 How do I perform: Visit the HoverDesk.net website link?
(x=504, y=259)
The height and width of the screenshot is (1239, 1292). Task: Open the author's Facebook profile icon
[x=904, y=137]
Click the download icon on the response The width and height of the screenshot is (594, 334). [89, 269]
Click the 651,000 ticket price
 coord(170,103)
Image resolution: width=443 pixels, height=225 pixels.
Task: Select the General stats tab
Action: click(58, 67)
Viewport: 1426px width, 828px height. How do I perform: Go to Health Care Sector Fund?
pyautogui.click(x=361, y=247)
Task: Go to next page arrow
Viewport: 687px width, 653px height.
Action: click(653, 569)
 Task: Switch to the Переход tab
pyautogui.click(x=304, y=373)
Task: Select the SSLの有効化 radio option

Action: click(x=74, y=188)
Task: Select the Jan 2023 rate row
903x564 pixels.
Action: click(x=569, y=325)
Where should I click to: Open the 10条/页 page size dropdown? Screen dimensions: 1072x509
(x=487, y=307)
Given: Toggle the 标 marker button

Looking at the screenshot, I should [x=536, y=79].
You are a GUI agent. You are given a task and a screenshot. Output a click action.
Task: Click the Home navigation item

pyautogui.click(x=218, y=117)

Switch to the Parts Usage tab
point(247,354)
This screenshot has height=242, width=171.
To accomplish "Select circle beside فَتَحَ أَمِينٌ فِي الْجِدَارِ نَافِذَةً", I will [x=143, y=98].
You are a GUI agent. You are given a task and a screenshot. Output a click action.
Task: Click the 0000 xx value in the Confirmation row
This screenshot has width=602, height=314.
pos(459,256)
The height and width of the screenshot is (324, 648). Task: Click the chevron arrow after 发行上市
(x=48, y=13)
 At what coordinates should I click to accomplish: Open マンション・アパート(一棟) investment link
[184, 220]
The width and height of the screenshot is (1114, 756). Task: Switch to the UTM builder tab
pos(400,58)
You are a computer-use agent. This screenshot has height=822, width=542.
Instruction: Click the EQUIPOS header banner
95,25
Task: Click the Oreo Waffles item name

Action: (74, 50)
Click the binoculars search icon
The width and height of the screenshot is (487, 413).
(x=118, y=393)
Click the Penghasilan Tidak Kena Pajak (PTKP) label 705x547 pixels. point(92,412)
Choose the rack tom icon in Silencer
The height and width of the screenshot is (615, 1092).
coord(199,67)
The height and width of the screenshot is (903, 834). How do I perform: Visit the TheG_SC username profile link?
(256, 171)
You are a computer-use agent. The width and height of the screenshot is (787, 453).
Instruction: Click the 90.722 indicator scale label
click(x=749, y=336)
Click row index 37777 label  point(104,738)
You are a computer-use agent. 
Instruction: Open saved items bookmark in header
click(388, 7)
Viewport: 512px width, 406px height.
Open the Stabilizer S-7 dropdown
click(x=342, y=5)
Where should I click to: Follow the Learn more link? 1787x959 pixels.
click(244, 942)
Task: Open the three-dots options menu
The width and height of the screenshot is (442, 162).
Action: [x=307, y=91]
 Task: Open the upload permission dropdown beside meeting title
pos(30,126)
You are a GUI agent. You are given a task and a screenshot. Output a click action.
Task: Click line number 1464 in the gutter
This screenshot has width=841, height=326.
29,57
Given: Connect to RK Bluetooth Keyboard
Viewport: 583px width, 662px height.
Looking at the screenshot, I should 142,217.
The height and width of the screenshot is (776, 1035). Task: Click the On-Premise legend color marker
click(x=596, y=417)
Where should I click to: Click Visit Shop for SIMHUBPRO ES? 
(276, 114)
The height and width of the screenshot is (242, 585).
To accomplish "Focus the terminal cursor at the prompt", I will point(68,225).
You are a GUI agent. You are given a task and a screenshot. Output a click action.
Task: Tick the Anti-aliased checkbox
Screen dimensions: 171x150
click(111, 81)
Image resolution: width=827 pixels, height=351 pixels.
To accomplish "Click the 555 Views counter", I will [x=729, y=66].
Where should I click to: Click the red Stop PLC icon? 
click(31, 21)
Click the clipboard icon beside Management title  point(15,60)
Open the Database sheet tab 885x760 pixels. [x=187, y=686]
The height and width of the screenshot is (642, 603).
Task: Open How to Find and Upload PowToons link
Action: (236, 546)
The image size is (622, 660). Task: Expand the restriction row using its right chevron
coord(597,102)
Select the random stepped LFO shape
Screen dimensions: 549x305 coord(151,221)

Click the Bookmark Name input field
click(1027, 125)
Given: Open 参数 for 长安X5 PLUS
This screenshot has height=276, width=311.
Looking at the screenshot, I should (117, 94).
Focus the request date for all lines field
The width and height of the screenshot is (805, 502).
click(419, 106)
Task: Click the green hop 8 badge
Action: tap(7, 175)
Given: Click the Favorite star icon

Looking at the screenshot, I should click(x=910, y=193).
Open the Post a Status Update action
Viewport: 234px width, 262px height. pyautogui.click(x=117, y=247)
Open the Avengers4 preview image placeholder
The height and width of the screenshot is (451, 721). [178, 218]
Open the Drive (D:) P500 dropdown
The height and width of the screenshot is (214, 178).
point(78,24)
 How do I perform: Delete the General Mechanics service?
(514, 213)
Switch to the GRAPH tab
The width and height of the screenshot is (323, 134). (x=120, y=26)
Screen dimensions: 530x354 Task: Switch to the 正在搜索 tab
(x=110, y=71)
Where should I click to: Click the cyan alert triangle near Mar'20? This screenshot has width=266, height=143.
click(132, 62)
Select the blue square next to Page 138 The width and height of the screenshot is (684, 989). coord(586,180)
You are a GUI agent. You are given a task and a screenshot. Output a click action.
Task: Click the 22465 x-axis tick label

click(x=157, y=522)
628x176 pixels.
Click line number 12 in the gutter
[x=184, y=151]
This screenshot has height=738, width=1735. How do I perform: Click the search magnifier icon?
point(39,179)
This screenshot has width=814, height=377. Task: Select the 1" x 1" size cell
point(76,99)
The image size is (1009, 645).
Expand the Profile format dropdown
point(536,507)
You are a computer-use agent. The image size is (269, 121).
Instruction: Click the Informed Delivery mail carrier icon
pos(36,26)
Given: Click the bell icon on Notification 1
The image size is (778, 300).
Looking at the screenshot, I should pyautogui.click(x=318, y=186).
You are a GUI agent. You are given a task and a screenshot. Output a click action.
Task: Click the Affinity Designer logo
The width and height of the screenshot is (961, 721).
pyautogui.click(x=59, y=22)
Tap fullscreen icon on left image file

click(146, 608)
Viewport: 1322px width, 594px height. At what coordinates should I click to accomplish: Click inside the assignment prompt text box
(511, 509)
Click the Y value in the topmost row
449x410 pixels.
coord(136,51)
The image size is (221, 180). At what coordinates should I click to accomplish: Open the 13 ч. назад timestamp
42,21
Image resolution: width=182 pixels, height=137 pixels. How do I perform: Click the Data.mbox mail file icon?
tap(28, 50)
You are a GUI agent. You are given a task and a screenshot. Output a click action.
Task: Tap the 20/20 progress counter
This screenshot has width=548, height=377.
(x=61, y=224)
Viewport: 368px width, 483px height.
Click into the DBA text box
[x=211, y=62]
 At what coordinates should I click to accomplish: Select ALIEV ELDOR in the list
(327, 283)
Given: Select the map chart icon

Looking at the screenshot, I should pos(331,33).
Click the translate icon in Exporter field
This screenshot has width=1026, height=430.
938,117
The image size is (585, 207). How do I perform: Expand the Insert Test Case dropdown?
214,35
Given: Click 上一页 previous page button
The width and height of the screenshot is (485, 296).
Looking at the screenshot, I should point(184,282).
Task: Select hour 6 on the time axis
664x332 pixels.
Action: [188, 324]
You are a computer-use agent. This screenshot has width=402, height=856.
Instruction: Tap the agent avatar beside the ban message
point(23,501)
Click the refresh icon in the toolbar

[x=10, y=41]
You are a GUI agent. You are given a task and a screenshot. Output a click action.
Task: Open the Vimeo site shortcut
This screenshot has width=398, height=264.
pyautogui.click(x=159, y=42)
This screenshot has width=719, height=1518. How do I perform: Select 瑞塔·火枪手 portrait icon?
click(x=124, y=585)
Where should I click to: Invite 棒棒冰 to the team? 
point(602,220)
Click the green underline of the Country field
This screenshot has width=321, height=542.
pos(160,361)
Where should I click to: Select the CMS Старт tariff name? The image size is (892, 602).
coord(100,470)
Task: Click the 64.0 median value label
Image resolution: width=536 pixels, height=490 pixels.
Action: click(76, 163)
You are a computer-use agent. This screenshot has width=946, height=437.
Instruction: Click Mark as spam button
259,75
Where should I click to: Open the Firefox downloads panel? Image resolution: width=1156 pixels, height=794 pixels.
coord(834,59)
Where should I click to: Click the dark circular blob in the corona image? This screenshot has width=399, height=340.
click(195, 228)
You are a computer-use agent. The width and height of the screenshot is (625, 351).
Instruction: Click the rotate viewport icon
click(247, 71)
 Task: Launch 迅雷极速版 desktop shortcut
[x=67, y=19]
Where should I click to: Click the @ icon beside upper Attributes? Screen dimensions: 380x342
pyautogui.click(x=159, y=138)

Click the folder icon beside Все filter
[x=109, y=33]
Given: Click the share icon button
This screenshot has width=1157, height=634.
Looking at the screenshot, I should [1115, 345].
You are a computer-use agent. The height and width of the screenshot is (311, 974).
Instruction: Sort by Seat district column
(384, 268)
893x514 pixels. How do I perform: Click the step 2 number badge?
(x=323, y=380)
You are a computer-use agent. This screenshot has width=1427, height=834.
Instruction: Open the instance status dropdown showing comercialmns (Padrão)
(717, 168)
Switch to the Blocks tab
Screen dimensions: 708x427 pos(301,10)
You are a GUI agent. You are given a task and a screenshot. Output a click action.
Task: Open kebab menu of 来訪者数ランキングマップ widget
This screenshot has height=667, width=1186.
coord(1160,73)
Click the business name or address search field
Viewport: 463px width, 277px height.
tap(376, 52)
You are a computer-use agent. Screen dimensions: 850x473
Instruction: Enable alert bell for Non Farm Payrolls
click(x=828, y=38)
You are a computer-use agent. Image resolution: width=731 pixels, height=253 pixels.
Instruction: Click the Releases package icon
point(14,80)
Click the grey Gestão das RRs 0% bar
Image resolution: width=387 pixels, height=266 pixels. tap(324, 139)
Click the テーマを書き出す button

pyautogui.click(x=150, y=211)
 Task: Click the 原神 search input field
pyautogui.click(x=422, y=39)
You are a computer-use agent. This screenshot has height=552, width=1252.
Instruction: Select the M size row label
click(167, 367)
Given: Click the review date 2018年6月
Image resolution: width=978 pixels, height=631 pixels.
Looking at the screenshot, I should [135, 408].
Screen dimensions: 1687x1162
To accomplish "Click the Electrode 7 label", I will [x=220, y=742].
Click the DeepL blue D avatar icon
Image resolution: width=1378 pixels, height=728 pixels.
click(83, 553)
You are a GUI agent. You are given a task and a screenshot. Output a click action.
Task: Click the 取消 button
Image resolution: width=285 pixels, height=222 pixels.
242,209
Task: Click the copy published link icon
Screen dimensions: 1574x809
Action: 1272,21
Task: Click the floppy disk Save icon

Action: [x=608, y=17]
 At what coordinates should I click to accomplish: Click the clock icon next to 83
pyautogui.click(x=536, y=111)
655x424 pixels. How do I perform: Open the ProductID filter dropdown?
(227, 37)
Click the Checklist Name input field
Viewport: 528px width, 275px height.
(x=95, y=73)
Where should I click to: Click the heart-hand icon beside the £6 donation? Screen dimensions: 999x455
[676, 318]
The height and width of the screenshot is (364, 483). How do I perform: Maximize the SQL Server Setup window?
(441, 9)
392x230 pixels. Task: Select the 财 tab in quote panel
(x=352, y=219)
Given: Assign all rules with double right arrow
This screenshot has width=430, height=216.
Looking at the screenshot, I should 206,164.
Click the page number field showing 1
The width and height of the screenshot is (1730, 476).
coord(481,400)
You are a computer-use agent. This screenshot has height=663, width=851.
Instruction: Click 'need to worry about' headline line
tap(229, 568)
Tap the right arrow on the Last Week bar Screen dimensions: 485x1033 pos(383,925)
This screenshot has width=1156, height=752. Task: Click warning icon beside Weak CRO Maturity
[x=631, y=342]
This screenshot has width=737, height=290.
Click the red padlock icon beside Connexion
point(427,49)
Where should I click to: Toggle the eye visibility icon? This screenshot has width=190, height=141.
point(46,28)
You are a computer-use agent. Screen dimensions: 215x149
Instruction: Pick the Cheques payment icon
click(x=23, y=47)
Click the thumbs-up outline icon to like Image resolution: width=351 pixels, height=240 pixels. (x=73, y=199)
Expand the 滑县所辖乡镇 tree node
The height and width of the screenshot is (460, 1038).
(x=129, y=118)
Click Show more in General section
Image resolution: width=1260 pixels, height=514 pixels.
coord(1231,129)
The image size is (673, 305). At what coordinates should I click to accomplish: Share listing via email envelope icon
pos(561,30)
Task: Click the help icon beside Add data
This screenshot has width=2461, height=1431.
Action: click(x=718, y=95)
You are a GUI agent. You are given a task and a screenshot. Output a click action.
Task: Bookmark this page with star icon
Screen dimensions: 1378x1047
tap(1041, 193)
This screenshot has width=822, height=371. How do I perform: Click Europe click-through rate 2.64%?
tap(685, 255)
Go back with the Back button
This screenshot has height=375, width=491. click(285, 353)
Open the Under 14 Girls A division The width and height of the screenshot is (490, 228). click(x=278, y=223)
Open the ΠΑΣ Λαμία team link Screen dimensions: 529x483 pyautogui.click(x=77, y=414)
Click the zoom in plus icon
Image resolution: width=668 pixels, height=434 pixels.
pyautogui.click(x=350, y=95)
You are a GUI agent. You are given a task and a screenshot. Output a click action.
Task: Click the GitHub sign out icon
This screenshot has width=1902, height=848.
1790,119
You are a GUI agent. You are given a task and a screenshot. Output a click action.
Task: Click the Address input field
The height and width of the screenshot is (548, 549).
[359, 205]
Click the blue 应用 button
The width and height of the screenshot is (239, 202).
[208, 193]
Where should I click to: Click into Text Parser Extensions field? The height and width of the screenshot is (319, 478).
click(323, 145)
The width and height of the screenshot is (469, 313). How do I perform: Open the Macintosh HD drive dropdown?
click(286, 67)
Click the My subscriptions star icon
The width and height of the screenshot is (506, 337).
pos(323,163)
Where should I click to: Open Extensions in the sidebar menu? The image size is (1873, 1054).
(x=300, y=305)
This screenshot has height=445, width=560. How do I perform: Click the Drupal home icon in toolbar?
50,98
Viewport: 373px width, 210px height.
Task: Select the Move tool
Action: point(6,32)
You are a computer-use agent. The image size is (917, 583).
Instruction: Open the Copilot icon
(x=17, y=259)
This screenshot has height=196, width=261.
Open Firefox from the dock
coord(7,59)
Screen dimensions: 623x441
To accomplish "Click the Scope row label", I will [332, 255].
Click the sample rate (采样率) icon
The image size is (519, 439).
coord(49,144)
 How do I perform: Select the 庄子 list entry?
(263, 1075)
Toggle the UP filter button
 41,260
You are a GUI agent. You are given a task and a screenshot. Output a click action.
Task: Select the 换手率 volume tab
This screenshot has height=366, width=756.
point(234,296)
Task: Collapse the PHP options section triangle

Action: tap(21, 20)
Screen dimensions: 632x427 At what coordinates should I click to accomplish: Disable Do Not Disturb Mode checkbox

..............................

- The problem -
All lines in the data above from the one with "マンション・アパート(一棟) investment link" through the one with "Choose the rack tom icon in Silencer" must be repeated exactly, and no others.

- Task result -
 At what coordinates should I click to accomplish: Open マンション・アパート(一棟) investment link
[184, 220]
The width and height of the screenshot is (1114, 756). Task: Switch to the UTM builder tab
pos(400,58)
You are a computer-use agent. This screenshot has height=822, width=542.
Instruction: Click the EQUIPOS header banner
95,25
Task: Click the Oreo Waffles item name

Action: (74, 50)
Click the binoculars search icon
The width and height of the screenshot is (487, 413).
(x=118, y=393)
Click the Penghasilan Tidak Kena Pajak (PTKP) label 705x547 pixels. point(92,412)
Choose the rack tom icon in Silencer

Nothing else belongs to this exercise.